● REQUEST
Starting at the line that contains "Where should I" and ending at the end of the lines, switch "Proceed" to "Continue" and write those lines out again with nothing else changed. Leave the pictures out of your answer.

● PROVIDED MATERIAL
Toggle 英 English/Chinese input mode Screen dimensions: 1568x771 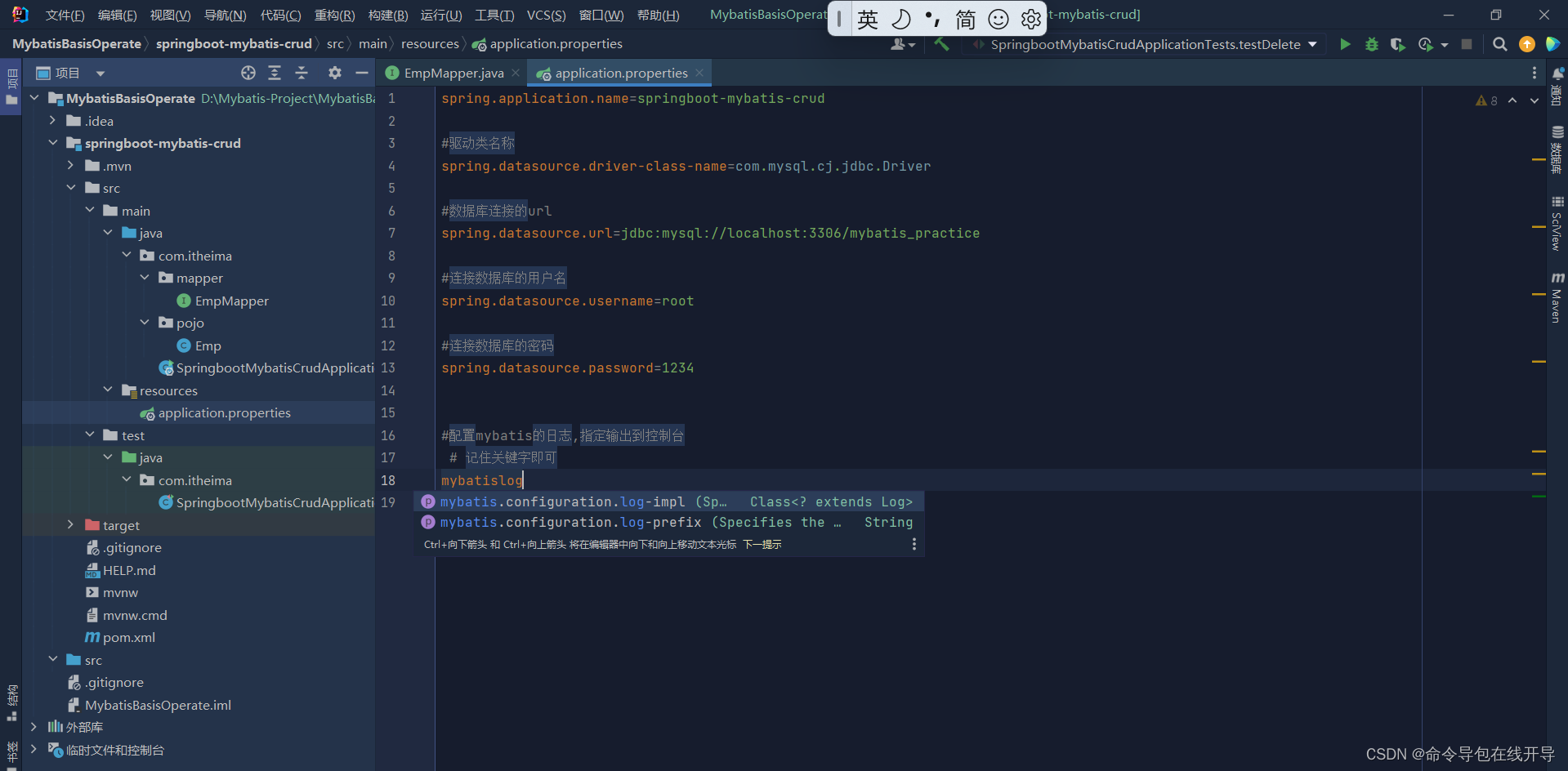pyautogui.click(x=867, y=18)
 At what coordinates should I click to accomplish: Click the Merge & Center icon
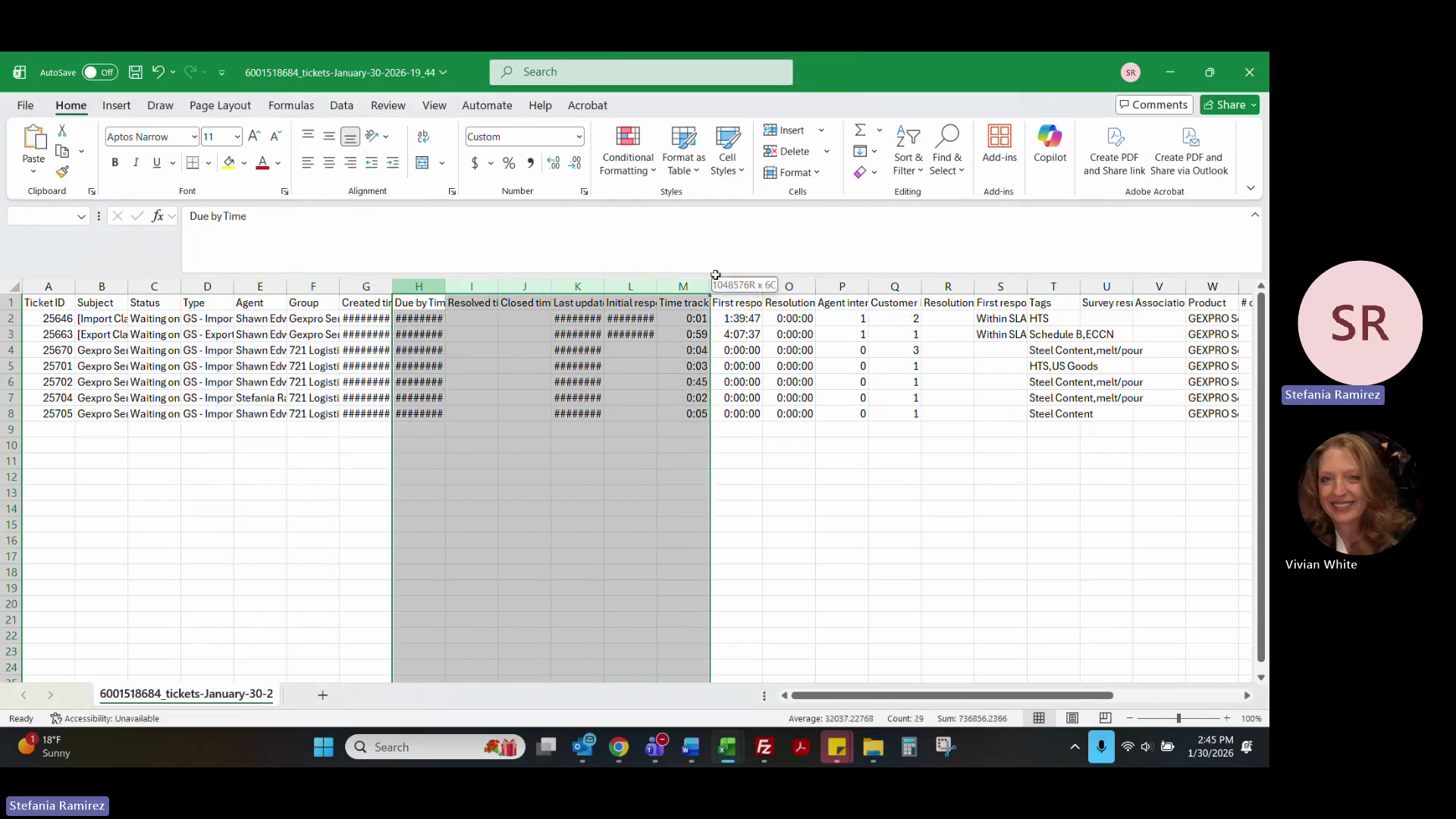[x=422, y=162]
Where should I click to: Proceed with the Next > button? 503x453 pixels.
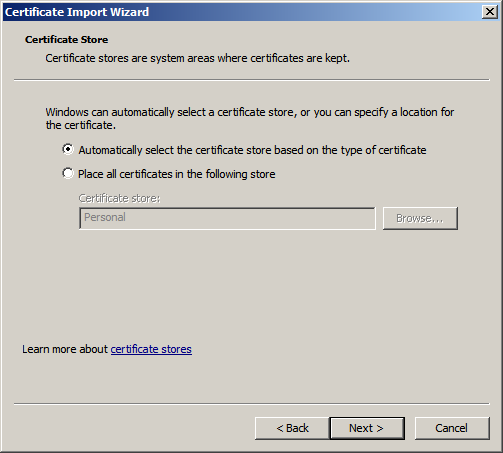[x=367, y=428]
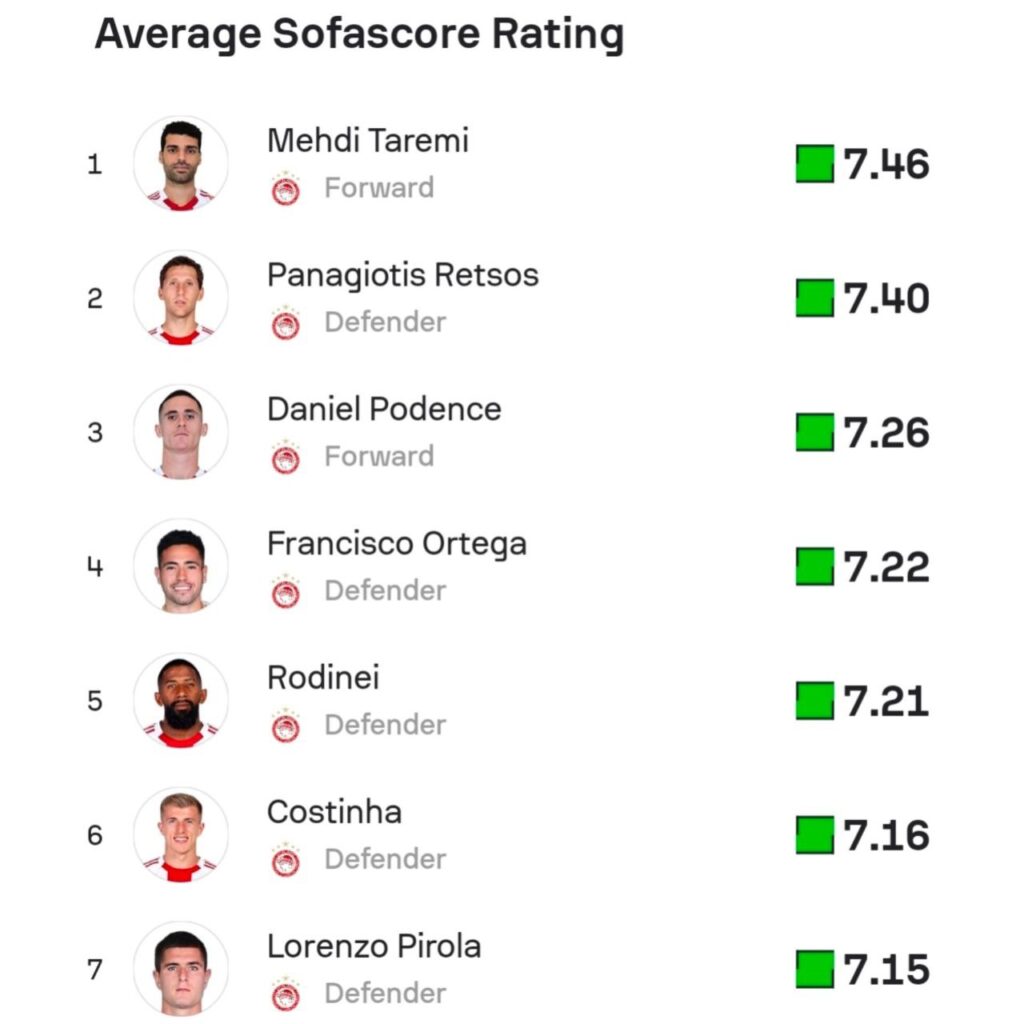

● SOLUTION
Where should I click to: Continue with the Next > button? 503x453 pixels.
[x=367, y=428]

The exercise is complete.